Work to complete:
If a line in the records below contains "Select", copy that line.

Data:
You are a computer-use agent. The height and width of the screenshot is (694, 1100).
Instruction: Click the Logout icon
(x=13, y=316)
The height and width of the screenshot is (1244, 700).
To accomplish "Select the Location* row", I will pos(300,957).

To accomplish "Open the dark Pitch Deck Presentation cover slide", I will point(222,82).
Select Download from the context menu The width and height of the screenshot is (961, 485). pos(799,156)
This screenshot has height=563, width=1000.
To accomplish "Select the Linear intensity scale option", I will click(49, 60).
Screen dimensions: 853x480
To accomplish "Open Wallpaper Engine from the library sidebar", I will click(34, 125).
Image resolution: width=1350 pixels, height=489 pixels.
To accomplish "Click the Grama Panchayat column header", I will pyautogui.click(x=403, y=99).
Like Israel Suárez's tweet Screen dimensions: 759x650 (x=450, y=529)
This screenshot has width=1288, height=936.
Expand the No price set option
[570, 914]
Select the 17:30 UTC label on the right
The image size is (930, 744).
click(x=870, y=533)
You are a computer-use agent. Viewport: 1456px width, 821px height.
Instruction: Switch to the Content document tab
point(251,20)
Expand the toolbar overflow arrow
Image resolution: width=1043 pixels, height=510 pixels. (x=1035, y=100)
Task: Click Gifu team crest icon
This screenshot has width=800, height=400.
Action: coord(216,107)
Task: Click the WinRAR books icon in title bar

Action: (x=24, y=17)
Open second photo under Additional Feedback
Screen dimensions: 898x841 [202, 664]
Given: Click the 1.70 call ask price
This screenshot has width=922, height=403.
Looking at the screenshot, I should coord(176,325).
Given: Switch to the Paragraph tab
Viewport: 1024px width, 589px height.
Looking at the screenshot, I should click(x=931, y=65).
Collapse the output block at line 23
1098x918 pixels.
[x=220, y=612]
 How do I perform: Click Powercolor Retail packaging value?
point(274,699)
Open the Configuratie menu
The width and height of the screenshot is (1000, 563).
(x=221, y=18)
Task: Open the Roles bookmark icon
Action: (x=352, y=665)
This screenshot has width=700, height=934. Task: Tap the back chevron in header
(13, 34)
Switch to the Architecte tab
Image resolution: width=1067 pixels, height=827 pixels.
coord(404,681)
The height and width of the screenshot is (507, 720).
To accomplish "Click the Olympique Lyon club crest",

Result:
To accomplish "Select the Location* row", I will pos(300,957).
Select Download from the context menu The width and height of the screenshot is (961, 485). pos(799,156)
To accomplish "Select the Linear intensity scale option", I will click(49, 60).
Select the 17:30 UTC label on the right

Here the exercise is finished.